Elle ne sait pas le français, mais elle sait l’allemand ; j’engage la conversation : « On est en septembre, les cours ne sont pas commencés, me dit la jeune étudiante, mais, si vous vous intéressez à la chimie, les laboratoires sont ouverts ; je vais vous y conduire. »
Nous traversons de vastes salles abandonnées. Dans quelques-unes, d’énormes bancs de classe sont dans un coin entassés les uns sur les autres en un désordre inexprimable. Je comprends que cette qualité de savoir mettre chaque chose à sa place, que je croyais si simple et que je méprisais même, comme dénotant la mesquinerie du caractère, est l’effet de la civilisation et que les pays arriérés, comme la Russie, ne la possèdent pas encore.
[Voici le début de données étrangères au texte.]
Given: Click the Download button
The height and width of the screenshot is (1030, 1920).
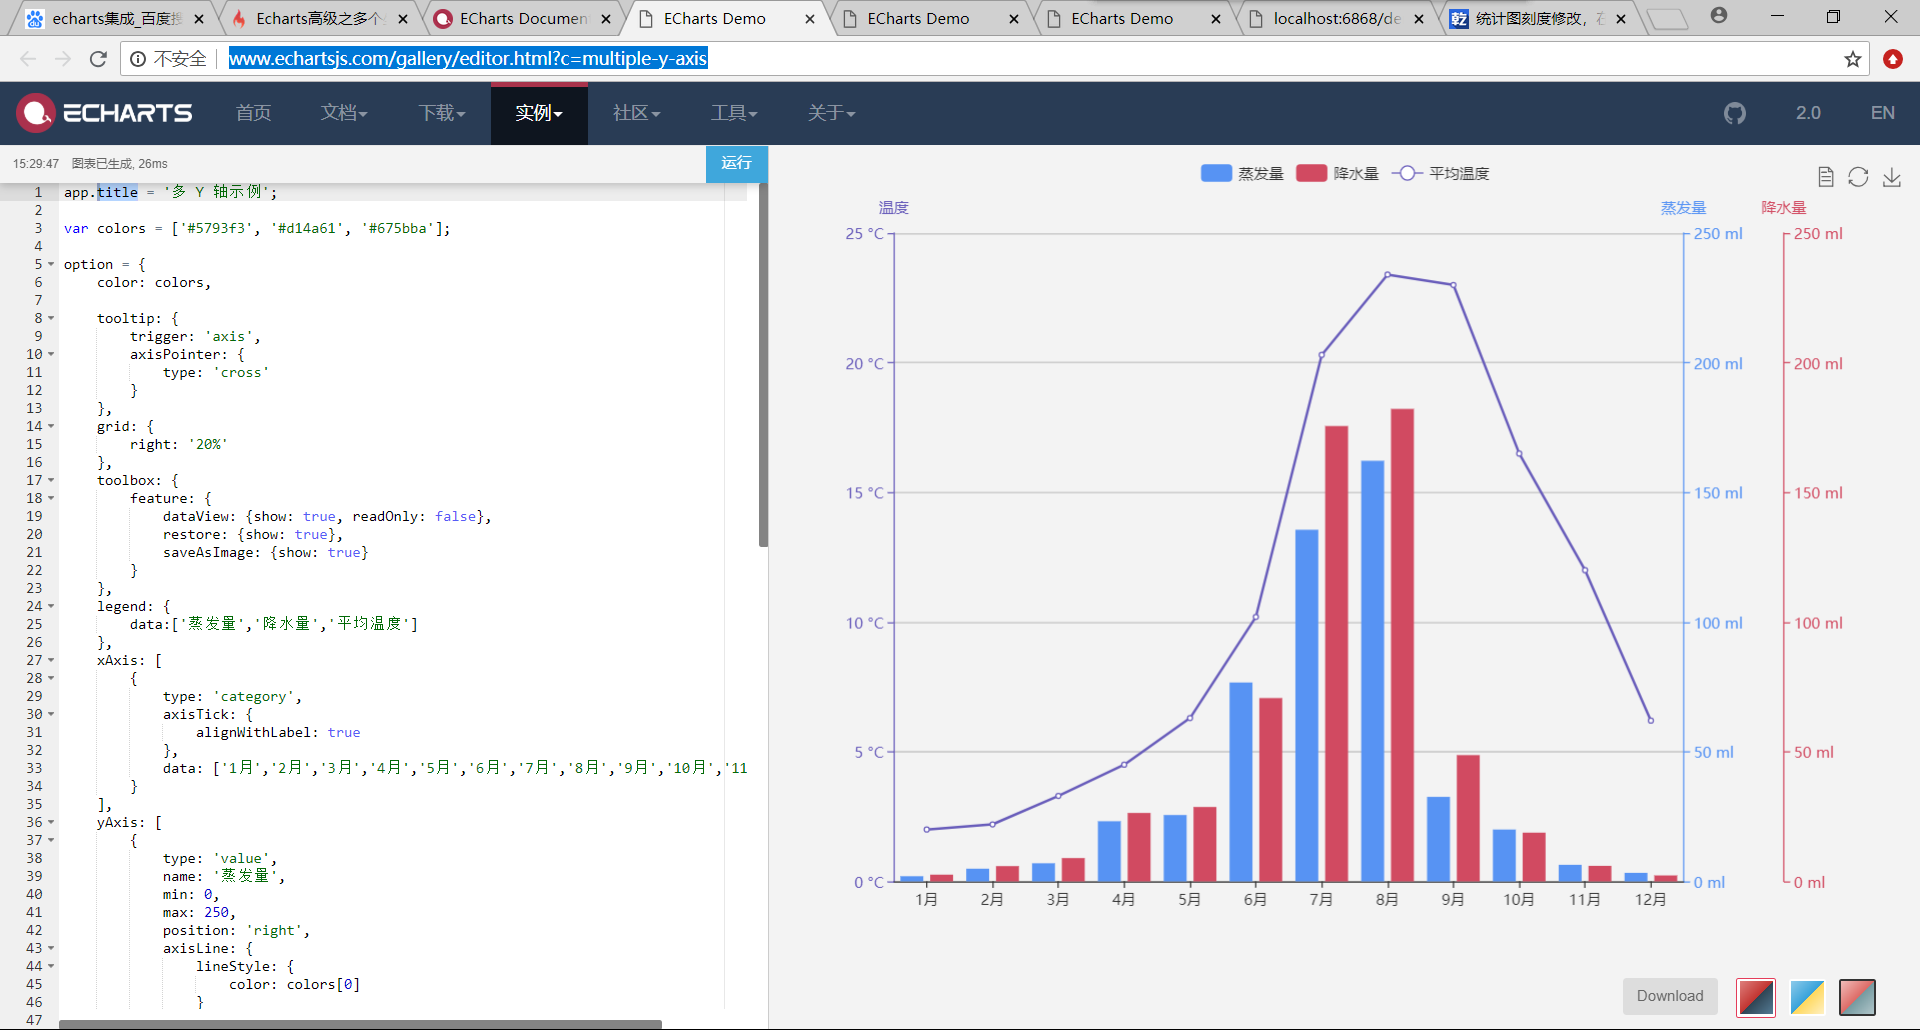Looking at the screenshot, I should point(1669,996).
Nous arrivons à la section de chimie, un assistant me reçoit, il parle français et veut bien me montrer les laboratoires. Voici d’abord l’amphithéâtre des cours ; il rappelle nos facultés de province. Près de la chaire, est un petit poêle de fortune, en briques de construction : « C’est avec ce poêle que nous chauffons l’hiver, me dit l’assistant, quand nous avons du bois. Parfois il y a, dans cette salle, plusieurs degrés au-dessous de zéro : impossible de travailler. J’ai voulu faire, l’hiver dernier, l’expérience du sodium sur l’eau ; l’eau a gelé subitement dans le récipient.
Dans le laboratoire de recherches, une dizaine de chimistes, jeunes gens et jeunes filles, travaillent ; il reste encore des produits du stock d’avant-guerre. J’adore la chimie et je resterais volontiers là, dans ce laboratoire. Mais les conditions de la vie matérielle sont trop dures, je sais que je ne pourrai pas m’adapter surtout au terrible hiver.
Nous passons au laboratoire de chimie élémentaire, il est vide : « A la rentrée, me dit mon guide, il sera rempli d’élèves. Ce sont des ouvriers, ils travaillent durant la première partie de la journée et viennent à l’Université de 4 heures à 8 heures du soir. Aucun diplôme n’est exigé pour l’inscription : il faut seulement savoir lire, écrire et les quatre règles de l’arithmétique. A force de travail, les jeunes élèves intelligents arrivent à se mettre au niveau de l’enseignement supérieur, mais la majorité se décourage, elle ne va pas jusqu’au bout. »
Pour ces jeunes gens, la Révolution aura été un grand bienfait. Sans elle, ils fussent restés dans les ténèbres, travaillant toute leur vie à un métier de manœuvre, sans joie intellectuelle, livrés aux seuls plaisirs de la vie animale. Grâce au communisme, ils deviendront d’autres hommes, même ceux qui ne vont pas jusqu’à la fin des études, car il leur restera tout de même quelque chose de la culture reçue.
Mon guide se plaint du blocus : « On ne sait pas ici ce qui s’est fait en France dans la chimie depuis 1914. »
Je le remercie pour le dérangement et passe dans une autre section. Il y a de fort beaux appareils, mais ils sont recouverts de toile, rien ne fonctionne. Une jeune fille me fait les honneurs de l’établissement. Elle est très anticommuniste.
L’institut, me dit-elle, a refusé catégoriquement de recevoir les ouvriers et, pour les éloigner plus sûrement, on exige pour l’inscription la connaissance de quatre langues européennes. Ces langues, dit-elle, sont nécessaires pour étudier les ouvrages traitant de notre spécialité.
Un assistant me montre son laboratoire. J’ai publié dans ma jeunesse quelques travaux de la science qui l’occupe. J’ai le plaisir de constater qu’il les connaît.